1.7 Merging data streams with the Inner Detector.

The 12,000 PMTs of the ID will be digitized by the specially designed ATM modules and will be buffered by VME ping pong dual port memories as well. It is expected that the toggling will occur approximately at the same time for the ID and OD DAQ. In this way the complete events wil be assembled by the host event builder by picking the proper event from the SUN buffers. The OD and ID event data will be identified by event numbers which have been commonly generated in the TRG module. A figure showing the schematic of the FDDI and concentrator flow chart is shown here. A description of the FDDI product line can be found here. The sunlink software utilizing the FDDI card can be found here.

2. Hardware

2.1 Overview.

The central part of the OD DAQ hardware is comprised of Lecroy 1877 pipeline TDCs and Lecroy 1881M ADCs which will reside in fast bus (FB) crates. The crate is controlled by a fast-bus-smart- crate-controller (FSCC). There will be one FB crate in each of the quadrant counting houses. One quarter of the OD PMTs will feed into each quadrant counting house. The data from each FB crate will feed into a central counting house. The central counting house will have the VME buffer memory for all the qudrants in one VME crate.

2.1 Front End.

The PMT signals arriving at the quadrant CH will plug into a 12 channel Paddle Board. The function of the paddle board is to supply the PMT with HV and pick off the PMT signal by capacitive coupling. The signal is sent in turn to a discriminator board. The discriminator board is a custom modified version of the model N277 16 channel board manufactured by Nanometric Systems . The schematic of the circuit is shown here and the specifications are shown here. The SuperK prototype board has been modified to discriminate at 12.5 mV or so threshold and to provide a TOT output pulse in a format (ECL) necessary to input to the TDC. In stage 2, we will have a custom discriminator/splitter/delay board that will feed the ADC as well. An analogue sum of the 16 discriminator channel outputs on each board is put into an output driver that will provide 20 mV/hit (0 to 320 MV) as the HITSUM output. A graph showing the approximately linearity of the HITSUM output is shown here. To assure short cables for quiet operation, the pmt cables, the paddle card and the amp/discriminator must be arranged as shown in cabling .

2.2 The FAST BUS PART

2.2.1 The TDC

The TDCs are Lecroy 1877 digital pipeline TDCs with 0.5 nsec time resolution, 32 microsec wide window and 8 event buffering.
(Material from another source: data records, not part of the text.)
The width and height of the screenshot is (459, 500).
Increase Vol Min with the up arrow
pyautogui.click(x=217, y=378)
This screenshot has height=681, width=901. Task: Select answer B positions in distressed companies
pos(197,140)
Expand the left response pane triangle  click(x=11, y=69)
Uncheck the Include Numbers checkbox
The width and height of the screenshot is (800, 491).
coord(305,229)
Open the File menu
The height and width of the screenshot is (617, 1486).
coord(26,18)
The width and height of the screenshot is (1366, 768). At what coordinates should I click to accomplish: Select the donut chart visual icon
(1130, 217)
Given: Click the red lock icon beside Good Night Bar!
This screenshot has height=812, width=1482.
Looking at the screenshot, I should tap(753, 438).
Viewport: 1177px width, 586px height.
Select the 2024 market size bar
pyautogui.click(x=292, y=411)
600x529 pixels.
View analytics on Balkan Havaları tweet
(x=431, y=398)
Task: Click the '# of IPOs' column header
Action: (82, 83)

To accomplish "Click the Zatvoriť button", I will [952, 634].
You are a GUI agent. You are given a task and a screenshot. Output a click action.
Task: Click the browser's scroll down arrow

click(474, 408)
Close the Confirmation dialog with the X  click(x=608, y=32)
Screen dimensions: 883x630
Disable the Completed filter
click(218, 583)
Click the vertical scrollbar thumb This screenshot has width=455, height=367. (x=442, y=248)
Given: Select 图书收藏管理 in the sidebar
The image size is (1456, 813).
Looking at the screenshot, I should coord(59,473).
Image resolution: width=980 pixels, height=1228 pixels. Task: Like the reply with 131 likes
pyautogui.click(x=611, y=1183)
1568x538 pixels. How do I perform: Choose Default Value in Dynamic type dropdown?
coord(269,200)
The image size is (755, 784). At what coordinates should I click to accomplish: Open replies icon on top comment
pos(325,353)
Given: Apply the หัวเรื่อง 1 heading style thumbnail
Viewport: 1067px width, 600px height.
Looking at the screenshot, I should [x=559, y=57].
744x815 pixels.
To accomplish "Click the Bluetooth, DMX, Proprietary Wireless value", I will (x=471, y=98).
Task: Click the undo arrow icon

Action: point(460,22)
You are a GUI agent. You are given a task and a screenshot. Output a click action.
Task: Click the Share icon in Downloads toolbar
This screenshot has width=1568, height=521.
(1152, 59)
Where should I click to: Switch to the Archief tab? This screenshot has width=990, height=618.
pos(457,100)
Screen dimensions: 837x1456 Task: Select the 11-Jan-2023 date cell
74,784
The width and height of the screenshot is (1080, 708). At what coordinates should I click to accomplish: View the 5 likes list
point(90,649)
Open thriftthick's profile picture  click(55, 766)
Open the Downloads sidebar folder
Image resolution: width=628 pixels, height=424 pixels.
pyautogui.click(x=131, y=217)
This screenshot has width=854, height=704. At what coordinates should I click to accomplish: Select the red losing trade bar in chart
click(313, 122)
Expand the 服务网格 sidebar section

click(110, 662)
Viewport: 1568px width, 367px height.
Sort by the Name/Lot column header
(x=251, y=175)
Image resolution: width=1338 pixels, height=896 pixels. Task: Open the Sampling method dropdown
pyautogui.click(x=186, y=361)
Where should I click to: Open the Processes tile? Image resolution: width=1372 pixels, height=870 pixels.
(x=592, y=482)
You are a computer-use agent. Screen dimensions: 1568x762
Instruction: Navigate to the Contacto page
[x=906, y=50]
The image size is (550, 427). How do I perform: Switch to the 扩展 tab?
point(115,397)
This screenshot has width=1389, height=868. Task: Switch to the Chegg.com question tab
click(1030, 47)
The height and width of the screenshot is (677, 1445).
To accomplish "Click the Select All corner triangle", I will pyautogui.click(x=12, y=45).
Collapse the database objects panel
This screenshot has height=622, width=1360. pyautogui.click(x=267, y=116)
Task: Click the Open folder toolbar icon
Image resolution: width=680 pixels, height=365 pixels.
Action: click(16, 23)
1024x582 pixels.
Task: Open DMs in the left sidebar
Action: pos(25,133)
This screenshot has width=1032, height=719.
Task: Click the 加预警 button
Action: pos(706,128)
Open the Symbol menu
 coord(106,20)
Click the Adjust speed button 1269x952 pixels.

The TDC will continuously record hits until a trigger signal stops the pipeline. The hits (rising and falling edges) are buffered with the times calculated relative to the trigger signal. The data for each channel will reside in an 8 event deep FIFO.

2.2.2 The ADCs

The ADCs are Lecroy 1881M ADCs. These will integrate the charge within a gate. This is not a pipeline device, so we must provide a delay for the signal pulses for the time required to form a trigger, which is at least 700 nsec. Therefore, to accomodate the ADCs the discriminator cards must be modified to include a signal splitter and a delay of about 900 nsec; the delay device used must not significantly alter the pulse area over the required pulse height range. The 1881M also has an 8 event deep FIFO buffer.

2.2.3 The Fast Bus Latch.

Each crate will have a 96 channel fast bus latch. This will latch the contemperaneous event number and other useful data. The data structure will be identical to that of the TDCs and ADCs so that we will be guaranteed perfect registration of the data from the various quadrants.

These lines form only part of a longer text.